Regulation of Rat‐Liver Nucleotidase Activity Involving Deoxyribonucleic‐Acid Components as Allosteric Effectors

The activity of a highly purified nucleotidase from rat liver cytosol which splits certain 3′‐ and 5′‐nucleotides, was studied in the presence of each of 36 different nucleic acid constituents including 14 C‐labeled and chemically modified nucleotides. It was found that the compounds either inhibited or had no effect on dephosphorylation of thymidine 5′‐phosphate, which was used as substrate for measuring 5′‐nucleotidase activity. On the other hand, the 3′‐nucleotidase activity, which was measured with uridine 3′‐phosphate as substrate, was stimulated 2.6 times by deoxyguanosine and, furthermore, by deoxyinosine, thymidine, deoxyuridine and inosine in decreasing order of effectiveness.
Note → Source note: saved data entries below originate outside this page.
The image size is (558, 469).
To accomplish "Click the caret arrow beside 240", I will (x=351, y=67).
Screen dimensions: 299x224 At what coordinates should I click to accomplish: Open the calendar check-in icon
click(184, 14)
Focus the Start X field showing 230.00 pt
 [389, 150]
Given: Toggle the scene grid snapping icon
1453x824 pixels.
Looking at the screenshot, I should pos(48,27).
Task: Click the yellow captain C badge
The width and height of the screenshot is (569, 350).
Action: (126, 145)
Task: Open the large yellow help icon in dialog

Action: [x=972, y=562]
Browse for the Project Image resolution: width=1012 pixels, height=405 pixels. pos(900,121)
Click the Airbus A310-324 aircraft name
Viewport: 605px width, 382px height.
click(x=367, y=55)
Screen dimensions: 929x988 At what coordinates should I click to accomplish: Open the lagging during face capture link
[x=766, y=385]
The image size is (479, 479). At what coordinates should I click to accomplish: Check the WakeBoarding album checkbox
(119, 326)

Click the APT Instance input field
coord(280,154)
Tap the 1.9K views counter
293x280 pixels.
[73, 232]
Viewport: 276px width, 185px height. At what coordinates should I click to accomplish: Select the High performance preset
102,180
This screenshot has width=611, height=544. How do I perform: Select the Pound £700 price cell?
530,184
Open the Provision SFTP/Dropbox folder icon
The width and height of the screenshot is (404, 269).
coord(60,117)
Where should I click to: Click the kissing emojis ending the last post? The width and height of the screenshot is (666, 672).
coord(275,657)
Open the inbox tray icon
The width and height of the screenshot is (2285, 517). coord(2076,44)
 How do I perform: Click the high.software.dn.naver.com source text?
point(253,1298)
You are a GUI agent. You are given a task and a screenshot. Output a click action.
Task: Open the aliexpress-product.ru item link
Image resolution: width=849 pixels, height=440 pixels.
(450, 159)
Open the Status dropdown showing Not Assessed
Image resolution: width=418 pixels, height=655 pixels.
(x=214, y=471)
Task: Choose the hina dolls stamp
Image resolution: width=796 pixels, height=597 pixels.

Experiments with various phosphorylated derivatives of thymidine indicated that a 5′‐phosphoryl group increases the stimulating effect of the nucleoside whereas a 3′‐phosphoryl substitution reduces its ability to activate the enzyme. Di‐ and triphosphates were less stimulatory than the monophosphate. The results are interpreted to indicate that the same catalytic site is responsible for the hydrolysis of the 3′‐ and 5′‐nucleotides and that the enzyme possesses a regulatory site, topographically different from the catalytic site, at which the deoxyribonucleic acid constituents act as stimulators of enzyme activity.